▸ What the task requires:
Render every line of the data below as a Markdown table with the columns "No." and "Line", numbering each row and leaving out blank lines.

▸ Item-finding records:
----------------------------------------

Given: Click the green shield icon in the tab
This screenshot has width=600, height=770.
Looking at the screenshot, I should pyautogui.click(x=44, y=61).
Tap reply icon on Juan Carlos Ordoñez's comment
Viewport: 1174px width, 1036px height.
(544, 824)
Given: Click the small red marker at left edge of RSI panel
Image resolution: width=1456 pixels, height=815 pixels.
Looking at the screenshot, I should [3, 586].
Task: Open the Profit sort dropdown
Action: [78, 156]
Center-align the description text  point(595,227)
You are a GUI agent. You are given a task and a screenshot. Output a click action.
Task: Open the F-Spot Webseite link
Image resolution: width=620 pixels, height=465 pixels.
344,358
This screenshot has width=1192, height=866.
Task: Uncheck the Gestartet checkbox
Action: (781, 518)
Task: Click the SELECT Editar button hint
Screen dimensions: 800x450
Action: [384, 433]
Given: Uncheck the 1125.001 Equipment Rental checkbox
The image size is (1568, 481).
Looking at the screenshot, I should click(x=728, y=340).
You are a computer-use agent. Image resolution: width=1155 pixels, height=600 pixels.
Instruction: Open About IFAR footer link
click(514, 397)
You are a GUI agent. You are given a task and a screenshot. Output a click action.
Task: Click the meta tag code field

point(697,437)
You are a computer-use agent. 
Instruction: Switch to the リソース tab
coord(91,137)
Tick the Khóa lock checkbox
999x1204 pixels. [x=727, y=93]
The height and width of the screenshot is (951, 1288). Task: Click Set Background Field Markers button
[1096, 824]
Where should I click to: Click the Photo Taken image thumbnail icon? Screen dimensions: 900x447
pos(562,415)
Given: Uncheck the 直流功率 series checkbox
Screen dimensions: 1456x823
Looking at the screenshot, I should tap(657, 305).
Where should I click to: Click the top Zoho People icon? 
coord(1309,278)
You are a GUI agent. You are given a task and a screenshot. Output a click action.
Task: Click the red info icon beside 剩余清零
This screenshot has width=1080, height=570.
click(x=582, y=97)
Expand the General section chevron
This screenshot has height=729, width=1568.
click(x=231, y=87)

----------------------------------------

▸ The reply:
| No. | Line |
|---|---|
| 1 | Given: Click the green shield icon in the tab |
| 2 | This screenshot has width=600, height=770. |
| 3 | Looking at the screenshot, I should pyautogui.click(x=44, y=61). |
| 4 | Tap reply icon on Juan Carlos Ordoñez's comment |
| 5 | Viewport: 1174px width, 1036px height. |
| 6 | (544, 824) |
| 7 | Given: Click the small red marker at left edge of RSI panel |
| 8 | Image resolution: width=1456 pixels, height=815 pixels. |
| 9 | Looking at the screenshot, I should [3, 586]. |
| 10 | Task: Open the Profit sort dropdown |
| 11 | Action: [78, 156] |
| 12 | Center-align the description text  point(595,227) |
| 13 | You are a GUI agent. You are given a task and a screenshot. Output a click action. |
| 14 | Task: Open the F-Spot Webseite link |
| 15 | Image resolution: width=620 pixels, height=465 pixels. |
| 16 | 344,358 |
| 17 | This screenshot has width=1192, height=866. |
| 18 | Task: Uncheck the Gestartet checkbox |
| 19 | Action: (781, 518) |
| 20 | Task: Click the SELECT Editar button hint |
| 21 | Screen dimensions: 800x450 |
| 22 | Action: [384, 433] |
| 23 | Given: Uncheck the 1125.001 Equipment Rental checkbox |
| 24 | The image size is (1568, 481). |
| 25 | Looking at the screenshot, I should click(x=728, y=340). |
| 26 | You are a computer-use agent. Image resolution: width=1155 pixels, height=600 pixels. |
| 27 | Instruction: Open About IFAR footer link |
| 28 | click(514, 397) |
| 29 | You are a GUI agent. You are given a task and a screenshot. Output a click action. |
| 30 | Task: Click the meta tag code field |
| 31 | point(697,437) |
| 32 | You are a computer-use agent.  |
| 33 | Instruction: Switch to the リソース tab |
| 34 | coord(91,137) |
| 35 | Tick the Khóa lock checkbox |
| 36 | 999x1204 pixels. [x=727, y=93] |
| 37 | The height and width of the screenshot is (951, 1288). Task: Click Set Background Field Markers button |
| 38 | [1096, 824] |
| 39 | Where should I click to: Click the Photo Taken image thumbnail icon? Screen dimensions: 900x447 |
| 40 | pos(562,415) |
| 41 | Given: Uncheck the 直流功率 series checkbox |
| 42 | Screen dimensions: 1456x823 |
| 43 | Looking at the screenshot, I should tap(657, 305). |
| 44 | Where should I click to: Click the top Zoho People icon?  |
| 45 | coord(1309,278) |
| 46 | You are a GUI agent. You are given a task and a screenshot. Output a click action. |
| 47 | Task: Click the red info icon beside 剩余清零 |
| 48 | This screenshot has width=1080, height=570. |
| 49 | click(x=582, y=97) |
| 50 | Expand the General section chevron |
| 51 | This screenshot has height=729, width=1568. |
| 52 | click(x=231, y=87) |